When I try to understand, she just opens up her hands."

Eddie Vedder, "Hard Sun"

Talk to any thru-hiker about Trail Magic, and they will immediately regale you with tales of Chips Ahoy and hotdogs cooked up by some kindhearted Trail Angels, the wildly generous humans who gravitate to the Trail for the soul purpose of helping – feeding, lifting, even massaging – hikers. There is a special place in whatever-heaven for these people.

The tales will always bring a spark to the eye of the hiker. The incidents of Trail Magic that stick to memory are especially delightful or surprising, and are often revealed on a day that was particularly grueling or morale was particularly low.

The term doesn't always mean Surprise Food, though. Food is only one way that Trail Magic comes into the life of a hiker and, by extension, to every person under the sun. As above, so below. Universal laws. Hitherto-forth when I am talking about a Hiker -- I'm talking about you, too. That's the way it works.

Once, at the top of a steep section of trail in New York, my foot suddenly caught between two rocks. The rest of me kept on going - as the crow flies, if the crow is wearing a 30 pound pack. It was one of those falls where I had time to think, "Aw, shit. This is going to hurt." and, as I tumbled, "Hm. Wonder if I'll stop." Luckily, literally everything I owned was cushioning my back half, so I crashed -- relatively unscathed -- some fifteen feet down the hill. I lay there, in a heap, shaking and catching my breath. My entire 25 years had passed before my eyes. Physically, I felt more-or-less unscathed, but in the brutal August heat, the fall had crushed my morale. Broken my spirits.

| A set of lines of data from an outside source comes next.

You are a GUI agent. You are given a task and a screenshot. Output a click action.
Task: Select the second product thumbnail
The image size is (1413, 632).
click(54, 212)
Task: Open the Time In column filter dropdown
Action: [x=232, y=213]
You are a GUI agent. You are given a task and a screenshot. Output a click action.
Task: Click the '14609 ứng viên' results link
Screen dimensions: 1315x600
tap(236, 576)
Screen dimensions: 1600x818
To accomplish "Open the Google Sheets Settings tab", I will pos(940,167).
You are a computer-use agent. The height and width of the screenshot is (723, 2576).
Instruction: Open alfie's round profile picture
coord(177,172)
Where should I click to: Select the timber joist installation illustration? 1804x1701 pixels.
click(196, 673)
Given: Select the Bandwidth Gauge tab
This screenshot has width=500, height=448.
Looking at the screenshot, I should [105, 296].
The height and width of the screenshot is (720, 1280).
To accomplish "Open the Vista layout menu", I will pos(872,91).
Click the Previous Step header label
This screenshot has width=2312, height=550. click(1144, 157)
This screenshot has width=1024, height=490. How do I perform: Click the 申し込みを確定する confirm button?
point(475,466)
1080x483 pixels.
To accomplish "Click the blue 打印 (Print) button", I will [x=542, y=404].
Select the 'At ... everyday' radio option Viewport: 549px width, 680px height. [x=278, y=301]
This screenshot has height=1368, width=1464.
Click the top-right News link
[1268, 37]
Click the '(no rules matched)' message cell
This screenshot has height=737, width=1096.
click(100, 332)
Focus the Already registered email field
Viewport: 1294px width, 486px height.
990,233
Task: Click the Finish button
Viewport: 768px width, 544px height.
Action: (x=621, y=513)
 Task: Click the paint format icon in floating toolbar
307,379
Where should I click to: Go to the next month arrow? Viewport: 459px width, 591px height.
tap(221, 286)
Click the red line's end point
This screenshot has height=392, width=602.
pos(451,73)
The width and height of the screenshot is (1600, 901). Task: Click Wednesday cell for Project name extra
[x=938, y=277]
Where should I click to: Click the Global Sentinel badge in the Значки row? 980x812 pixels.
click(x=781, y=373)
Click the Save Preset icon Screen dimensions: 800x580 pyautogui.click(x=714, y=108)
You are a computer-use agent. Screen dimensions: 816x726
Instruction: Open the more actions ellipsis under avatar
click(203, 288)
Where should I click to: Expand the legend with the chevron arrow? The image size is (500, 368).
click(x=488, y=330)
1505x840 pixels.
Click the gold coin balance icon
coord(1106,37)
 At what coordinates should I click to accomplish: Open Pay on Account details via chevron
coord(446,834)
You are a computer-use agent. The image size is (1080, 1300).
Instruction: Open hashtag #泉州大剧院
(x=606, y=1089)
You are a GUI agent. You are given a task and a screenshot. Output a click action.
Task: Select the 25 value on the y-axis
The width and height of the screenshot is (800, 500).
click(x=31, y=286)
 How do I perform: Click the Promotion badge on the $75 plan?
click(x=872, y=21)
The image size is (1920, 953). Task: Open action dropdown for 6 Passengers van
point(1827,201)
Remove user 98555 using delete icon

My pack was heavy, and felt like the weight of the world. I was borderline existential. It wasn't until I stood again that I realized my bladder had been punctured – Camelbak, not internal organ. I had just filled it up at a stream, so a full two liters of water had exploded over everything in my pack. The water cascaded down the backs of my legs and I cursed. Ah, there they were: the tears.

When you cry as much as I do (which, believe me, is a great deal), you begin to really appreciate the nuances of crying. Some tears are thick, viscous, and sting. Some are like water, all teardrops and snotdrops. Some fill your eyes and blind you, but never fall. This is a quick and certainly not exhaustive list; At this point, I could write an entire book on the subject. Today’s tears in particular fell into the third category. They filled my eyes and I suddenly couldn't see the forest through the trees. The world became pixelated, like I was seeing at 800% zoom on a grainy photograph. To my eyes, there was just the glare of the sun, the varied shades of green.

"This is a weird place to take a break," a voice said. I looked up to find the kind, smiling eyes of Bengal John. Trail buddy. Good dude.

"I fell," I said. I was just starting to notice how much my shoulder hurt. It was scraped pretty badly, already starting to bruise.

"Shit. You okay?"

"My bladder popped, so it soaked-" I started.

Then, I remembered.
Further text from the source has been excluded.